= Task goal =
Search the entries below for the string "computer" and give the number of lines that hold it, nothing else.

Stored data entries:
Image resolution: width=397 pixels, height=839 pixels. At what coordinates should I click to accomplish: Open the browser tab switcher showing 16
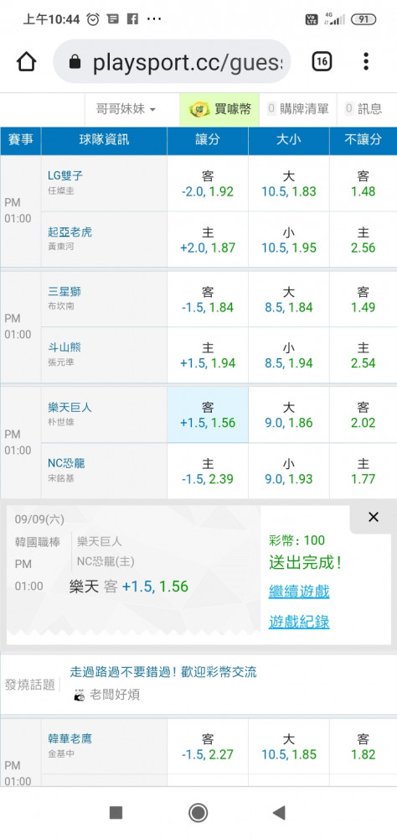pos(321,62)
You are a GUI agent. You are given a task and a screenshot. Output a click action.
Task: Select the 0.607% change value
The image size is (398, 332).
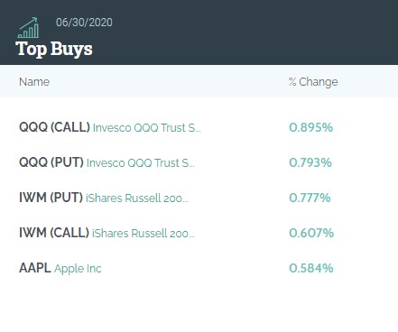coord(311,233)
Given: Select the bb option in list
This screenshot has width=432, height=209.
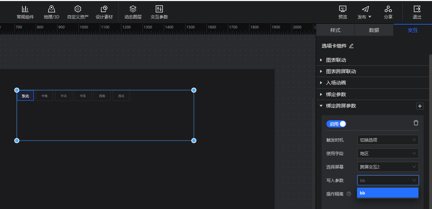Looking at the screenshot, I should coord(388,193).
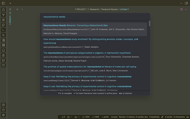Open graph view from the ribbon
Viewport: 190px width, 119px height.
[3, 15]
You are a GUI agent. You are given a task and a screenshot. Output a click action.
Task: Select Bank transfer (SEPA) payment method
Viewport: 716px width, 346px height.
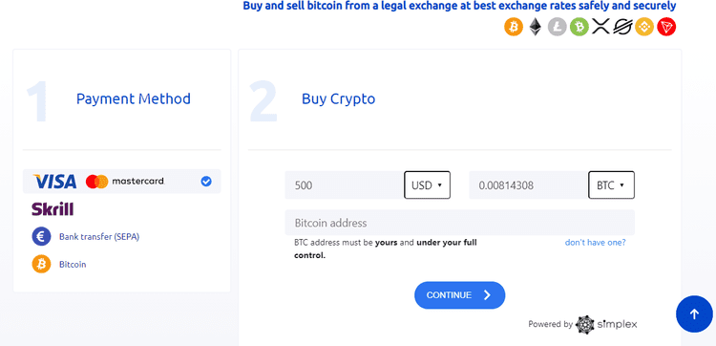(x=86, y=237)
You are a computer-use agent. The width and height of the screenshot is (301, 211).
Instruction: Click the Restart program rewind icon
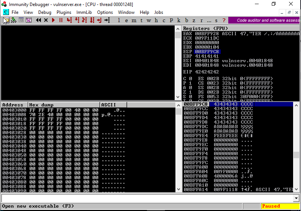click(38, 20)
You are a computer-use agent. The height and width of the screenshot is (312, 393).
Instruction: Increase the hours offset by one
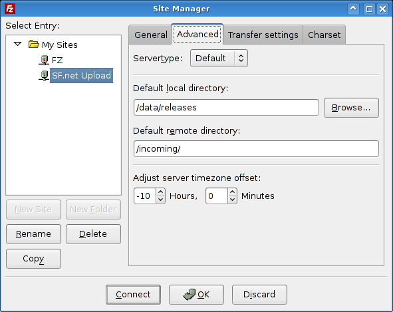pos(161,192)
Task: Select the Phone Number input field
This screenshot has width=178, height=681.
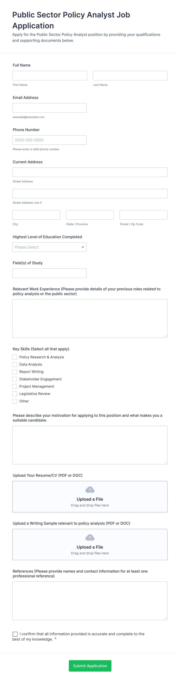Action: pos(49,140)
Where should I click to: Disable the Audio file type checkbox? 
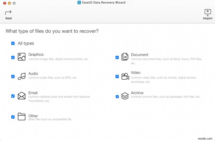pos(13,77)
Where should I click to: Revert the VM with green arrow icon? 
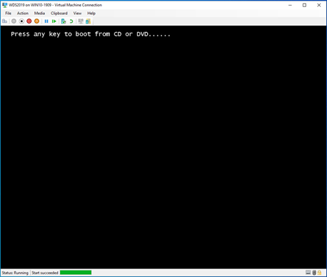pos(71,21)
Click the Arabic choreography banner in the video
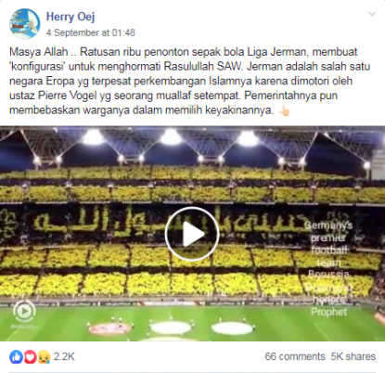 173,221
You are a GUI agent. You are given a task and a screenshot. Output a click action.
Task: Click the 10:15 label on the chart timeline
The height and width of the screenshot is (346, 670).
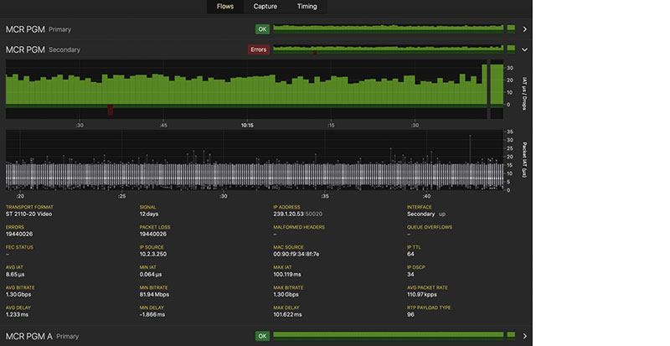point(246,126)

= Exercise result =
2